**SELECTED PASSAGE**:

== == ==

It now appears TEHP is planning to start afresh in Dehab with the exact same admin which is absolute madness. This is the admin that deleted comments by concerned donators and also blocked them, covered up the abuse going on behind the gates of TEHP and have absolutely no equine experience. This would be the reason behind the posting of so many pictures of appalling treatment stating how well things are, posting photos of a terribly emaciated horse stating the owner had 'done a good job' and other excruciatingly cringing posts. You have to wonder what was really going on if they felt they were posting 'the best' !
How on earth can TEHP 2 hope to make a fresh start with the same people who were involved in the original 'scam'? In my opinion it shows what utter contempt they hold for their donators " we scammed you before but don't worry, we promise not to do it again".  Anyone actually believe that?


----------



## Dizzy Diva (31 March 2014)

You did what you could with a good heart you need no forgiveness for that .


----------



## BlueFriesian (1 April 2014)

While the TEHP facbook page seems to have ground to a halt since March 28, donations are now solicited on http://theegypthorseproje.wix.com/egypt-horse-project. Does anybody know how the animals are faring at the NS stables? Is ESAF still feeding them? Is Ahmed the only TEHP person looking after them? I worry for those poor critters - innocent victims of this whole mess!


----------



## Lady Luna (1 April 2014)

I have it on good authority from somebody who lives in the area that the gates to TEHP are firmly shut, they are terrified of anyone with a camera that could expose them. I would think that EASF are the only people allowed access at the moment, at least I hope they are. I believe that Ash is still posting on her personal page to any die hard supporters but who knows how recent any of the pictures are?


----------



## sheikha (2 April 2014)

I felt physically sick when I saw this website  So whilst all this turmoil has been going on, and yet more animals dying, Ashleigh has been busying herself building a new website to solicit donations for what and where? For ESAF who have had the Nazlet Samman animals dumped on them, or for her  'private' stables in Dahab? It all just beggars belief! I just cannot believe that there are still people defending what is going on....


----------



## Dobiegirl (2 April 2014)

I hope and pray the fraud investigation really nails this young lady and sends a loud and clear message to similar minded people that scamming doesn't pay.


----------



## risky business (2 April 2014)

Just caught up on this thread and it's really saddened me... What a sorry state of affairs for them poor horses.


----------



## Aussie777 (3 April 2014)

Why so many different sites..... http://theegypthorseproject.wordpre...rescued-from-an-abusive-owner-downtown-cairo/


----------



## Lady Luna (3 April 2014)

== == ==

**DATASET EXTRACT**:
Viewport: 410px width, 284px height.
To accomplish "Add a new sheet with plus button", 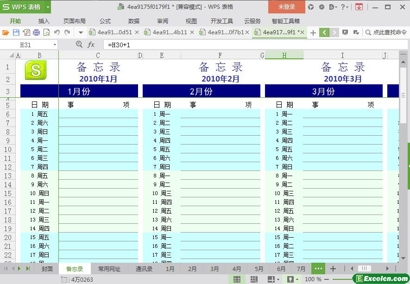I will coord(333,269).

== == ==

**DIRECTIONS FOR THIS TASK**: Quote the horse project forum thread word for word, beginning with "You did what" and stopping after "this whole mess!".

**REPLY TO THE EXERCISE**:
You did what you could with a good heart you need no forgiveness for that .


----------



## BlueFriesian (1 April 2014)

While the TEHP facbook page seems to have ground to a halt since March 28, donations are now solicited on http://theegypthorseproje.wix.com/egypt-horse-project. Does anybody know how the animals are faring at the NS stables? Is ESAF still feeding them? Is Ahmed the only TEHP person looking after them? I worry for those poor critters - innocent victims of this whole mess!